Pourrait-on réécrire l’Ancien Testament de manière à éliminer le sexisme
des textes et à redonner aux femmes leur histoire?
Vous connaissez Dinah? Elle est une toute jeune fille, la sœur cadette
de Joseph, celui qui a interprété le songe des sept vaches grasses et des
sept vaches maigres de l’Ancien Testament. Alors que le viol dont Dinah est
victime constitue le déclencheur du récit, on y parle peu d’elle si ce
n’est que pour la nommer. Lors d’une réunion secrète à laquelle elle n’est
pas conviée, ses frères décident, par mesure de vengeance, de massacrer
tout le clan du violeur. Dinah demeure dans l’ombre et nous ne saurons
jamais rien d’elle.
Les femmes sont absentes du monde biblique. Pourtant, elles sont
nombreuses. Certaines nous sont familières : Eve la première, Sara et ses
suivantes nommées les matriarches, Bethsabée la trop belle, Ruth le modèle
d’obéissance; les femmes fortes : Déborah, Esther, Judith; Athalie, la
reine cruelle et méchante… Il y a aussi toutes celles qui sont maintenues
dans l’ombre : les servantes Hagar, Bilha et Zilpa; Hannah, mère de Samuel;
Cippora, femme de Moïse; Tamar, fille de David, Mérab, fille de Saul. Elles
ne sont que les femmes de… , les filles de… , les sœurs de…

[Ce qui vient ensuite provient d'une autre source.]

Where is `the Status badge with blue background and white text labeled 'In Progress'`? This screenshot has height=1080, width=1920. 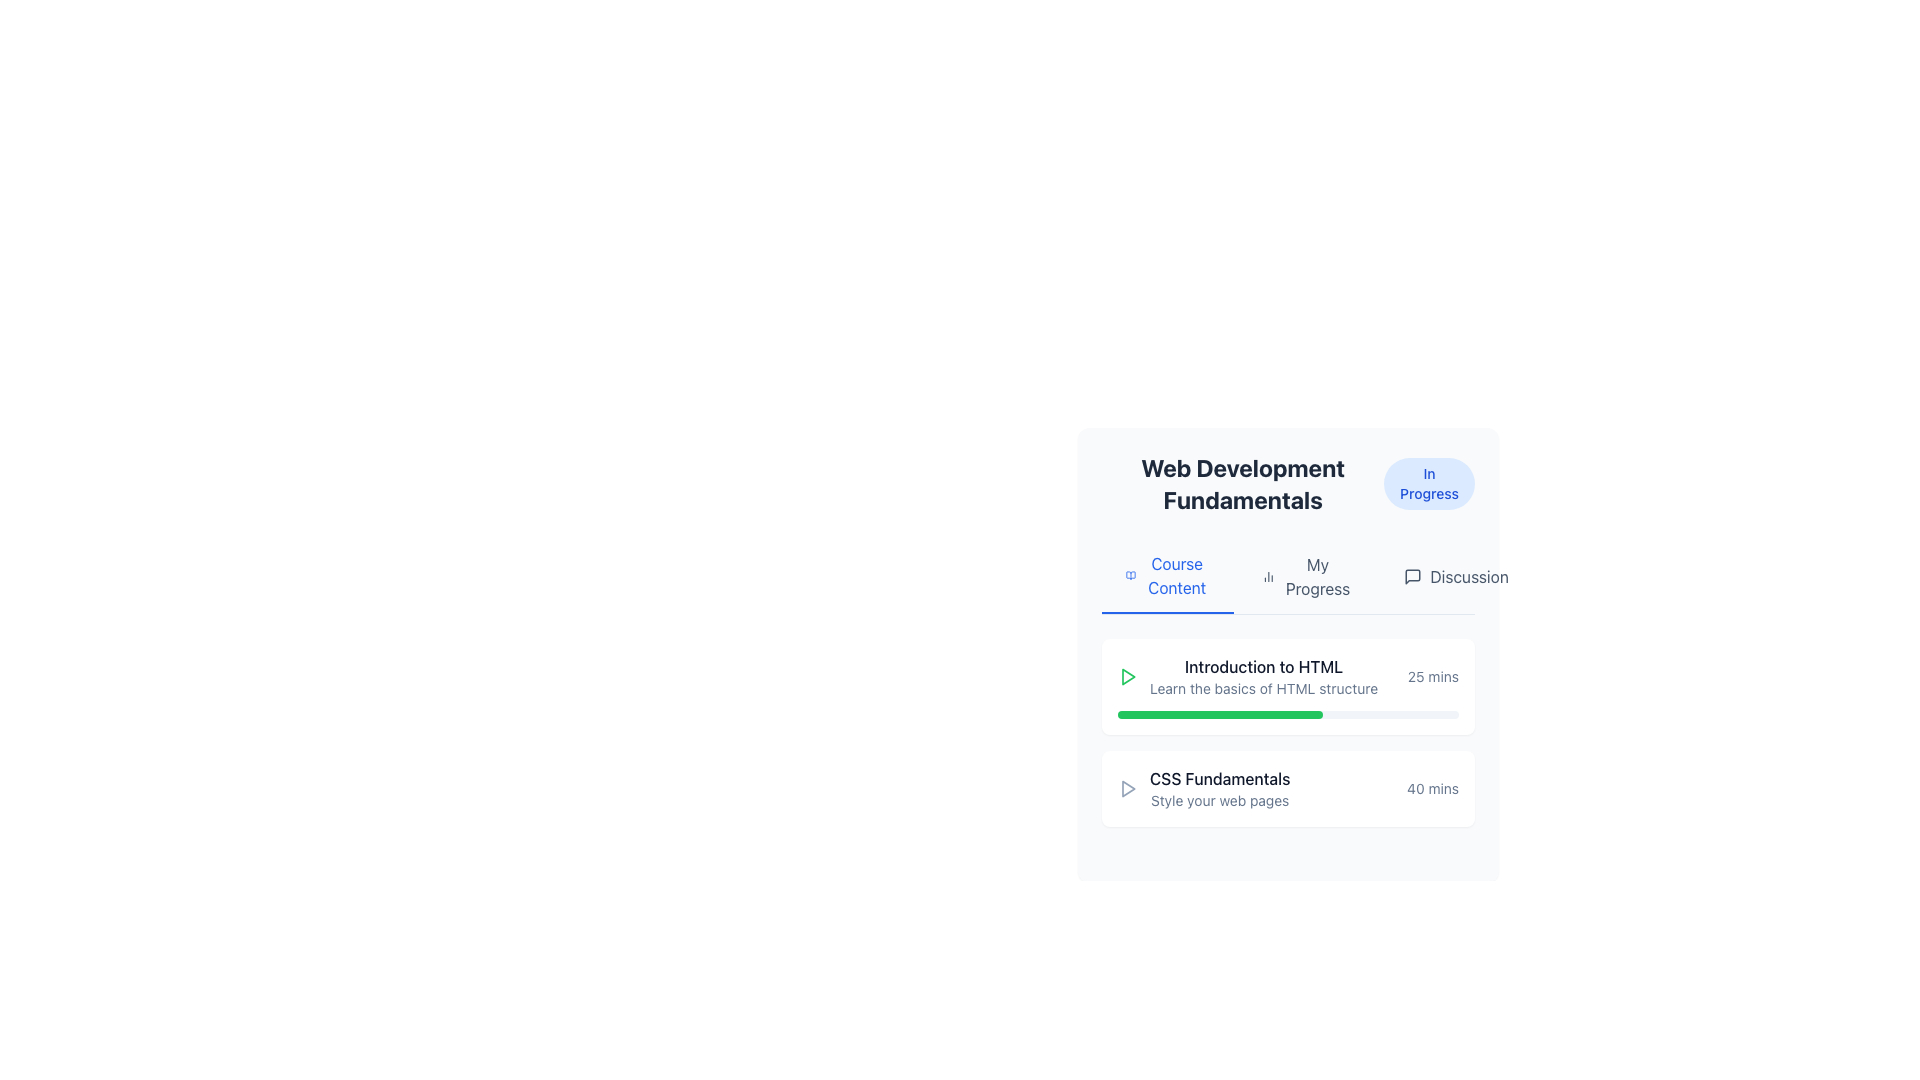
the Status badge with blue background and white text labeled 'In Progress' is located at coordinates (1428, 483).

S’ajoutent toutes celles qui ne sont même pas nommées : la femme de Loth et
ses deux filles, la mère de Samson, la fille immolée de Jephté, la femme
perverse de Putiphar… La liste est longue. Pourrait-on réécrire l’Ancien
Testament de manière à éliminer le sexisme des textes et à redonner aux
femmes leur histoire?
La Parole désexisée
Bien avant nous, une Américaine courageuse, Elizabeth Cady Stanton,
tente de réécrire la Bible en interprétant tous les passages concernant les
femmes. Elle veut montrer que la Bible est centrée sur l’homme. Pour elle,
ce document ancien n’est pas la Parole de Dieu, mais celle des mâles. Son
projet s’avère très impopulaire à cause de ses conséquences politiques. On
lui refuse toute aide financière. Elle publie malgré tout son
Woman’s
Bible qui n’est en fait que l’histoire de son projet. Elizabeth C.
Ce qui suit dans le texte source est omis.